Aim of the exercise: Could you rewrite everything in the text on commercial driver fatigue from "Of course, challenging" down to "in every truck.", replacing each "log books" with "logbooks"?

Source extract:
-=-=-=-=-
Bus and trucking companies work to strict schedules, and those schedules often require overnight driving. According to sleep scientists, even experienced drivers with no other medical issues will always find it a challenge to stay awake on overnight runs -- especially when driving between 4:00 and 6:00 a.m. when the body's natural rhythms are urging us to sleep.
Added to that is a high rate of obesity and sleep apnea among commercial bus and truck drivers. Those medical issues can make it even harder for drivers to remain awake and alert in challenging conditions, according to transportation and public safety consultant Darrel Drobnich, who is an expert on driver fatigue.
"No matter how much sleep you have had, no matter how young you are, that time of day is extremely dangerous to drive a motor vehicle," he explains.
Sleep scientists, labor leaders and safety advocates say that the motor coach and trucking industry policies result in far too many drivers on the road with too little rest
Federal regulations mandate a certain amount of rest for commercial drivers, although the rules vary between commercial truck drivers, bus drivers and others. For example, commercial truckers with Class A licenses are permitted to drive no longer than 11 hours before they must take a 10-hour break. The 11-hour driving period can be extended slightly if the driver takes off-duty breaks within the shift rather than driving straight through, but they can only be on duty for a total of 14 hours before they must go off duty.
Bus drivers are only allowed to drive for 10 hours before they must go off duty for 8 hours, but taking breaks can extend the total amount of time they are on duty. Even if their on-duty time isn't extended, bus drivers can drive for 10 hours, take 8 hours off, and then drive for another 10 hours -- meaning they can legally work two full 10-hour shifts in only 28 hours.
"The consequence is an entire industry populated by people not getting enough sleep," said Larry Hanley, president of the Amalgamated Transit Union, which represents commercial bus drivers.
Of course, challenging schedules and tight profit margins do encourage some companies and drivers to ignore the rules. After bus or trucking accidents, it is often discovered that drivers were on the road for far longer than was legal -- sometimes using false log books to deflect scrutiny.
The NTSB is urging the government to replace paper log books with electronic devices that keep track of how many hours drivers are actually on the road. Other proposals include mandating more frequent rest stops during shifts or even requiring a second driver in every truck.
-=-=-=-=-
Input data:
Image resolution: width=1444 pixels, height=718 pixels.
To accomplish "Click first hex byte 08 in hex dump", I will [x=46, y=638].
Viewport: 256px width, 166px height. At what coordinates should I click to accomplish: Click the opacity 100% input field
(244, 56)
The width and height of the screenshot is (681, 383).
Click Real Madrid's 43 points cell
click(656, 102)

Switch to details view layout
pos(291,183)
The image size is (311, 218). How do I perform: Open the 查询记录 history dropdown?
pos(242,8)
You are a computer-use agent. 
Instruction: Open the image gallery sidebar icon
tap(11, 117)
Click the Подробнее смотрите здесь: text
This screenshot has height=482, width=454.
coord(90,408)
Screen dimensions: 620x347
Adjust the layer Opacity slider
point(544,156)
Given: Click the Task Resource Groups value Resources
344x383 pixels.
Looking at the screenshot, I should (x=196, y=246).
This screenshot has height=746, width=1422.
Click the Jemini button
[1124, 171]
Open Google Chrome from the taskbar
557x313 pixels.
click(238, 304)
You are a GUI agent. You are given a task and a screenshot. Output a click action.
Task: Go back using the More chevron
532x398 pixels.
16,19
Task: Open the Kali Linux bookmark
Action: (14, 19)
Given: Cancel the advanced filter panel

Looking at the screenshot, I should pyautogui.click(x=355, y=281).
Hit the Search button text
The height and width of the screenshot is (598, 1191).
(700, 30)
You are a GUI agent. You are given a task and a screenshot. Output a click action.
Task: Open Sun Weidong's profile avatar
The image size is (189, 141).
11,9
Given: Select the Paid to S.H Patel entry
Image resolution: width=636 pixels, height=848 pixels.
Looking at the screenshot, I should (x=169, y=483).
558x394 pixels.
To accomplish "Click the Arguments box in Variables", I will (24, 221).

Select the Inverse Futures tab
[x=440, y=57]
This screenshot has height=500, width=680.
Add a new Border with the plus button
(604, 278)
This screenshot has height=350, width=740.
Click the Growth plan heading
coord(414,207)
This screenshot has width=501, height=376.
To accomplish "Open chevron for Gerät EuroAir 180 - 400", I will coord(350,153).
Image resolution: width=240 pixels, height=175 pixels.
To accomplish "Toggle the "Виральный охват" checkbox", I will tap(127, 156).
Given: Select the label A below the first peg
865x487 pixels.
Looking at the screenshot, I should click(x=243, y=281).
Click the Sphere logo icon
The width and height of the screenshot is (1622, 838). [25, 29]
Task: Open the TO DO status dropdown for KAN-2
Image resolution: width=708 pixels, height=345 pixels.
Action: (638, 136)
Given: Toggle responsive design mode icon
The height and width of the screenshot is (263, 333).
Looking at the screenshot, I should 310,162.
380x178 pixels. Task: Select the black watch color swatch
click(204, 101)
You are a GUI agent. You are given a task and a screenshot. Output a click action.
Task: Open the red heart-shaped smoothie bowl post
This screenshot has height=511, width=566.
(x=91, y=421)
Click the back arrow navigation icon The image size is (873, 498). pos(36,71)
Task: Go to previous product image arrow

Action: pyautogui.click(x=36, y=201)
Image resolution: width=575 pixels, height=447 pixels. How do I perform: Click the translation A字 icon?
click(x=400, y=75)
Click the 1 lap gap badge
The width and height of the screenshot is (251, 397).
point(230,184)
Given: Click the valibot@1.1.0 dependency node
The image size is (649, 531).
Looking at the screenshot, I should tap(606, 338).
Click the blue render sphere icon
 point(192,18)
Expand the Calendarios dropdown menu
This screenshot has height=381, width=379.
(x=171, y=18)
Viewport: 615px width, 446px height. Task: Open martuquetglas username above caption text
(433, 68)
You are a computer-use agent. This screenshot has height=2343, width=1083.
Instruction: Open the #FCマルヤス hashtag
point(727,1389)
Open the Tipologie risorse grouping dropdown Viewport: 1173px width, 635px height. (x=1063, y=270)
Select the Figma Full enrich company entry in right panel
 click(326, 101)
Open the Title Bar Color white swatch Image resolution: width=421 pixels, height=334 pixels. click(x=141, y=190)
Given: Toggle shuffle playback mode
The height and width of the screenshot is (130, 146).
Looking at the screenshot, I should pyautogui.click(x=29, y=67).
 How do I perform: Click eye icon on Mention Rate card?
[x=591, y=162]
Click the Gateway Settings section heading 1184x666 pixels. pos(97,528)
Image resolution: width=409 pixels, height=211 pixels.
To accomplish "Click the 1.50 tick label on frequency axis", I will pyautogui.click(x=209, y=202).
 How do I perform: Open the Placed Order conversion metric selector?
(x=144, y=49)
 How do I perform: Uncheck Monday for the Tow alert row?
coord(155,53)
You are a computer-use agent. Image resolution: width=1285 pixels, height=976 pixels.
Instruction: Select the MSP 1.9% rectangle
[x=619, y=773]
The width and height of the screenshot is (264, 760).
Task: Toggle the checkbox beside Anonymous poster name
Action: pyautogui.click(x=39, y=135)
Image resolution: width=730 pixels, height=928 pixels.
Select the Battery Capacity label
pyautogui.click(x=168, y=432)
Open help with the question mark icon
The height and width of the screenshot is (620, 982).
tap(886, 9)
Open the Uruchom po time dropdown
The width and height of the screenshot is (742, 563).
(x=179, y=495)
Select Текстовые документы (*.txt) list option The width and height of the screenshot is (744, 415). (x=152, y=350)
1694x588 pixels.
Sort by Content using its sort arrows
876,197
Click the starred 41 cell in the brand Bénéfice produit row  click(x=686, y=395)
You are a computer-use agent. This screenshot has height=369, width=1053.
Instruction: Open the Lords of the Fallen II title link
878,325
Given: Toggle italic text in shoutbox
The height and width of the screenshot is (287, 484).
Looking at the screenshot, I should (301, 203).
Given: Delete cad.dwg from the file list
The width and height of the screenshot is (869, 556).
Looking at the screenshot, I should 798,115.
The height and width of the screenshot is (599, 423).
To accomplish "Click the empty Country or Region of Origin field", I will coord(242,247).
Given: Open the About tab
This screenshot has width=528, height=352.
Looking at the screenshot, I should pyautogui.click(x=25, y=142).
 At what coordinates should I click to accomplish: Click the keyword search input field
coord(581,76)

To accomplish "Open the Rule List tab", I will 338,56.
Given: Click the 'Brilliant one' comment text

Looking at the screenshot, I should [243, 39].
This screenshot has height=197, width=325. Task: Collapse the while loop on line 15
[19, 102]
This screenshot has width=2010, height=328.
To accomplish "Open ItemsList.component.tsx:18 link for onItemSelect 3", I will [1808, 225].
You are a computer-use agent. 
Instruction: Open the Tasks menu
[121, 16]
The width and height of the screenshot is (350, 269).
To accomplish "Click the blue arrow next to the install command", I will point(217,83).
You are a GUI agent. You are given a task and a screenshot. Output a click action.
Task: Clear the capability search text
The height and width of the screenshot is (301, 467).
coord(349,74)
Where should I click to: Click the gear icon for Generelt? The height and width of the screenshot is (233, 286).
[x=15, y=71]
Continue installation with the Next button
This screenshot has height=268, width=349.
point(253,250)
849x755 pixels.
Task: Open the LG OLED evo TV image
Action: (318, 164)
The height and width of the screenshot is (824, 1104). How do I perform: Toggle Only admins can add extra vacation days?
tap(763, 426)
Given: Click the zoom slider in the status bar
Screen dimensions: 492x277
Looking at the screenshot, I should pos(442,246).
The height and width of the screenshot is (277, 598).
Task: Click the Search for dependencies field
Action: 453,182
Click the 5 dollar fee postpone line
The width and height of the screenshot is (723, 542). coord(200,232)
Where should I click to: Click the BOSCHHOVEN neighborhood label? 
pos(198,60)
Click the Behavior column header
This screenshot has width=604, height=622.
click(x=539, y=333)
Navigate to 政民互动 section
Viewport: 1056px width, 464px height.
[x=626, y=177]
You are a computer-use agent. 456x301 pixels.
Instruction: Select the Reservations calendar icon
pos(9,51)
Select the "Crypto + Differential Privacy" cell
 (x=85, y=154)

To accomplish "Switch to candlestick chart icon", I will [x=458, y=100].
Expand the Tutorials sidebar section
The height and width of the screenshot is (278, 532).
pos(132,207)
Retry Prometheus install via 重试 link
-=-=-=-=-
Response to this task:
Of course, challenging schedules and tight profit margins do encourage some companies and drivers to ignore the rules. After bus or trucking accidents, it is often discovered that drivers were on the road for far longer than was legal -- sometimes using false logbooks to deflect scrutiny.
The NTSB is urging the government to replace paper logbooks with electronic devices that keep track of how many hours drivers are actually on the road. Other proposals include mandating more frequent rest stops during shifts or even requiring a second driver in every truck.